For our first trip to Alaska, I did most of my research using tourism brochures I ordered through the mail. We needed a place in Fairbanks for a few nights before and after a backcountry tour, someplace where we could safely leave our car. We found a B&B that was in a good location and was reasonably priced. On arrival, we learned that in Alaska, pretty much anybody could rent a room out of their house, provide a can of juice and a packaged muffin, and declare themselves a “Bed and Breakfast.” Our host was also a man who was, well, an interesting character. I will just leave it at that.

The day before we were to depart on our tour, we were informed that he was able to book the room for more money from someone else, so we were asked not to return. We weren’t too keen about returning either, or leaving our car there, but now we had less than 24 hours to find alternate accommodations & parking before leaving for a 2 week trip! Soon we found ourselves at a payphone on the corner, calling the tourist information hotline for help. Fortunately we found a very lovely inn, which was every bit the B&B we had imagined, and were able to continue on our vacation with peace of mind.

(Now to be fair, I have to mention that in Seward our B&B was the spare room in the basement of a home owned by an elderly couple. But in this case they were truly lovely people, and in the morning, we were ushered us to a table in a waterfront room where we were served a delicious homemade breakfast.)

Our Alaska experience also came to mind when we were driving through Provence this past spring. I was amazed at all the B&B signs along roads which led to accommodations which looked quite questionable. I wondered how many unsuspecting tourists, pleased at getting a “great deal” for a bed & breakfast in France, showed up only to find that their “quaint” or “charming” rental was not quite what they had pictured.

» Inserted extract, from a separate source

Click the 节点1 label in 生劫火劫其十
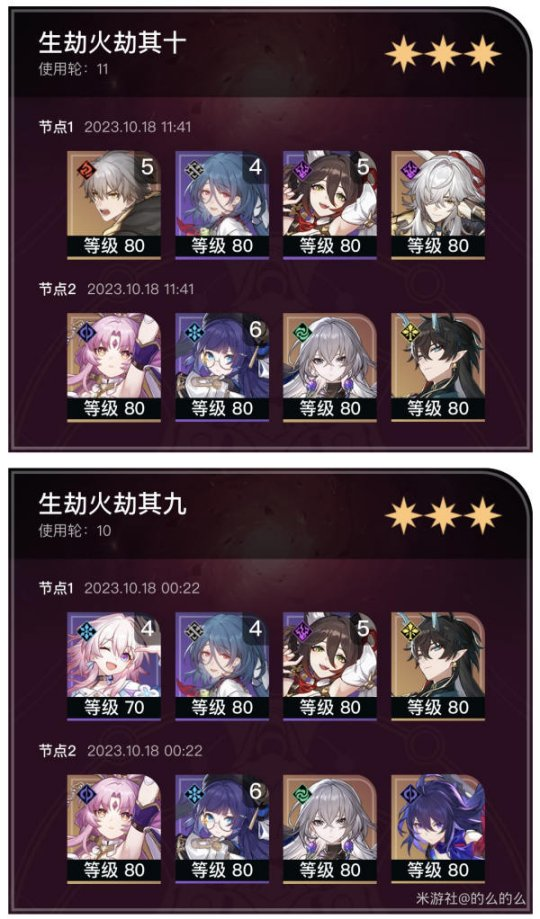The image size is (540, 919). point(56,127)
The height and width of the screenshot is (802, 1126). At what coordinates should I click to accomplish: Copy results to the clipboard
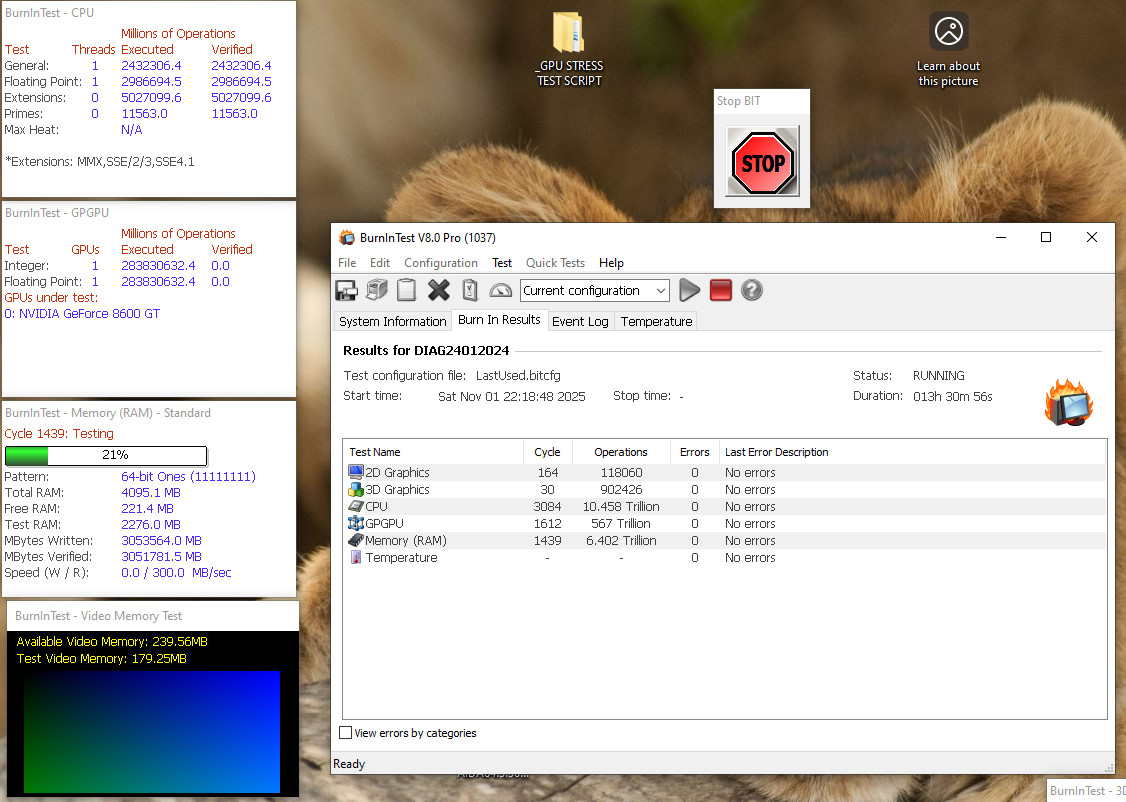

Another memorable incident was when we booked a condo in Lake Tahoe for Christmas through an ad in the paper. I spoke to the owner on the phone, who was very friendly and answered all my questions. I had a good feeling, so I mailed off a check. We planned to drive up late at night a few days before Christmas, and then family was flying in from around the country on Christmas Eve.

We arrived at the condo well after 10 pm, and looked for the key where the owner said she hid it. Nothing. We spent a frantic half hour searching with a flashlight, then the realization began to hit that we could be victims of a scam. How easy it would be for someone to advertise a non-existent rental, take your money, and then just disappear! It was bad enough worrying about where we were going to sleep for the night, but we also had to figure out what to do with 10 other people arriving on Christmas Eve!

I was finally able to reach the owner by phone, and fortunately she had a relative with a spare key who lived about a half hour away. It turns out that the condo had been put up for sale, and the key was being kept in the management office. We were supposed to go there to pick it up but that message had never been delivered.

My point is not to scare anyone away from renting a bed & breakfast, villa, or private home. My point is to use caution and due diligence. The safest way to book is through a local realtor or management company, who has personally inspected all the properties and can recommend one that is the best fit. (This is especially important when traveling with very young children, when you need to ask very specific questions about safety hazards such stairwells, decks, unfenced yards, etc.) Or contact a professional travel advisor who works with multiple agencies, and can also tap into their network of contacts who can recommend hidden gems they’ve discovered through their own travels.